= DIRECTIONS =
Nothing in the records should differ when they are repeated. Restate them word for word.

= MATERIAL FOR THIS TASK =
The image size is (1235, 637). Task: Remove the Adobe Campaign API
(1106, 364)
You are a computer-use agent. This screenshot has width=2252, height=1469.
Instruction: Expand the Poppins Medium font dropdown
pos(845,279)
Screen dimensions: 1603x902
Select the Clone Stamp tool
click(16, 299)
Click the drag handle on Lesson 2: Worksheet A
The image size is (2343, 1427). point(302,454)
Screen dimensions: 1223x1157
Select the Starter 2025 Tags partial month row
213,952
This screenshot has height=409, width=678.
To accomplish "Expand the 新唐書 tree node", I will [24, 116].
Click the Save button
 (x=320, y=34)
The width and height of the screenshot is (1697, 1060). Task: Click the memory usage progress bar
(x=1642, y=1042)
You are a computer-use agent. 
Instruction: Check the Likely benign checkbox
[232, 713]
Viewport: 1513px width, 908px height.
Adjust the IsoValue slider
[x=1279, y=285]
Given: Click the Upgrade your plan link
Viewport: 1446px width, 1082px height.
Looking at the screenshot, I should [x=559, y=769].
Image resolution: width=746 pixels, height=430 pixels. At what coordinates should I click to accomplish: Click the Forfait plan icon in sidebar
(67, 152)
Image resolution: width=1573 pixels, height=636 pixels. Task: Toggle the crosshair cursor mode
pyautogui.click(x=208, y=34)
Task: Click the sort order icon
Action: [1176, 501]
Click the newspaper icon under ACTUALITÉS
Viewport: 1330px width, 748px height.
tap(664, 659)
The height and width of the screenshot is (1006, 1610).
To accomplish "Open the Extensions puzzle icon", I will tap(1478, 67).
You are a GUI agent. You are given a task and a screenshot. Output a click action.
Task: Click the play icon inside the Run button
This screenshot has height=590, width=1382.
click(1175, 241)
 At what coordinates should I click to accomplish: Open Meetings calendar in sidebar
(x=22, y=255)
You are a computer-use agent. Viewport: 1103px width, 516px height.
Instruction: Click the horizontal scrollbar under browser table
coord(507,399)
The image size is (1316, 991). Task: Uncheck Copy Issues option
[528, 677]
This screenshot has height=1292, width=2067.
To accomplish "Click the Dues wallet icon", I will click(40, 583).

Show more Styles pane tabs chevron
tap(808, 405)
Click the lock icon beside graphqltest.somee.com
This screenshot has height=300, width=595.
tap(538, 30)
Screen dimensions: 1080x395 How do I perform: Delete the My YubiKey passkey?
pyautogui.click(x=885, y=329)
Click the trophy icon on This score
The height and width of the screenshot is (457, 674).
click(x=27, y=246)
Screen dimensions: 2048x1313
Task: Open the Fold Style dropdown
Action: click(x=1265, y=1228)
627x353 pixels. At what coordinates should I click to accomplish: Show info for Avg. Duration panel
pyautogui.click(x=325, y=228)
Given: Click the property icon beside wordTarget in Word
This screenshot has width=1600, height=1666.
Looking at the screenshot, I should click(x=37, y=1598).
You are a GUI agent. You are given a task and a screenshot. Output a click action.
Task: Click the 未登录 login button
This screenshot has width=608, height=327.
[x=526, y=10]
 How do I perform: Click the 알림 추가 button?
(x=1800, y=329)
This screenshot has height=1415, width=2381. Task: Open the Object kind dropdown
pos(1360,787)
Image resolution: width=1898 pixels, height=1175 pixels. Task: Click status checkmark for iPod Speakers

= COMPLETED TASK =
The image size is (1235, 637). Task: Remove the Adobe Campaign API
(1106, 364)
You are a computer-use agent. This screenshot has width=2252, height=1469.
Instruction: Expand the Poppins Medium font dropdown
pos(845,279)
Screen dimensions: 1603x902
Select the Clone Stamp tool
click(16, 299)
Click the drag handle on Lesson 2: Worksheet A
The image size is (2343, 1427). point(302,454)
Screen dimensions: 1223x1157
Select the Starter 2025 Tags partial month row
213,952
This screenshot has height=409, width=678.
To accomplish "Expand the 新唐書 tree node", I will [24, 116].
Click the Save button
 (x=320, y=34)
The width and height of the screenshot is (1697, 1060). Task: Click the memory usage progress bar
(x=1642, y=1042)
You are a computer-use agent. 
Instruction: Check the Likely benign checkbox
[232, 713]
Viewport: 1513px width, 908px height.
Adjust the IsoValue slider
[x=1279, y=285]
Given: Click the Upgrade your plan link
Viewport: 1446px width, 1082px height.
Looking at the screenshot, I should [x=559, y=769].
Image resolution: width=746 pixels, height=430 pixels. At what coordinates should I click to accomplish: Click the Forfait plan icon in sidebar
(67, 152)
Image resolution: width=1573 pixels, height=636 pixels. Task: Toggle the crosshair cursor mode
pyautogui.click(x=208, y=34)
Task: Click the sort order icon
Action: [1176, 501]
Click the newspaper icon under ACTUALITÉS
Viewport: 1330px width, 748px height.
tap(664, 659)
The height and width of the screenshot is (1006, 1610).
To accomplish "Open the Extensions puzzle icon", I will tap(1478, 67).
You are a GUI agent. You are given a task and a screenshot. Output a click action.
Task: Click the play icon inside the Run button
This screenshot has height=590, width=1382.
click(1175, 241)
 At what coordinates should I click to accomplish: Open Meetings calendar in sidebar
(x=22, y=255)
You are a computer-use agent. Viewport: 1103px width, 516px height.
Instruction: Click the horizontal scrollbar under browser table
coord(507,399)
The image size is (1316, 991). Task: Uncheck Copy Issues option
[528, 677]
This screenshot has height=1292, width=2067.
To accomplish "Click the Dues wallet icon", I will click(40, 583).

Show more Styles pane tabs chevron
tap(808, 405)
Click the lock icon beside graphqltest.somee.com
This screenshot has height=300, width=595.
tap(538, 30)
Screen dimensions: 1080x395 How do I perform: Delete the My YubiKey passkey?
pyautogui.click(x=885, y=329)
Click the trophy icon on This score
The height and width of the screenshot is (457, 674).
click(x=27, y=246)
Screen dimensions: 2048x1313
Task: Open the Fold Style dropdown
Action: click(x=1265, y=1228)
627x353 pixels. At what coordinates should I click to accomplish: Show info for Avg. Duration panel
pyautogui.click(x=325, y=228)
Given: Click the property icon beside wordTarget in Word
This screenshot has width=1600, height=1666.
Looking at the screenshot, I should click(x=37, y=1598).
You are a GUI agent. You are given a task and a screenshot. Output a click action.
Task: Click the 未登录 login button
This screenshot has width=608, height=327.
[x=526, y=10]
 How do I perform: Click the 알림 추가 button?
(x=1800, y=329)
This screenshot has height=1415, width=2381. Task: Open the Object kind dropdown
pos(1360,787)
Image resolution: width=1898 pixels, height=1175 pixels. Task: Click status checkmark for iPod Speakers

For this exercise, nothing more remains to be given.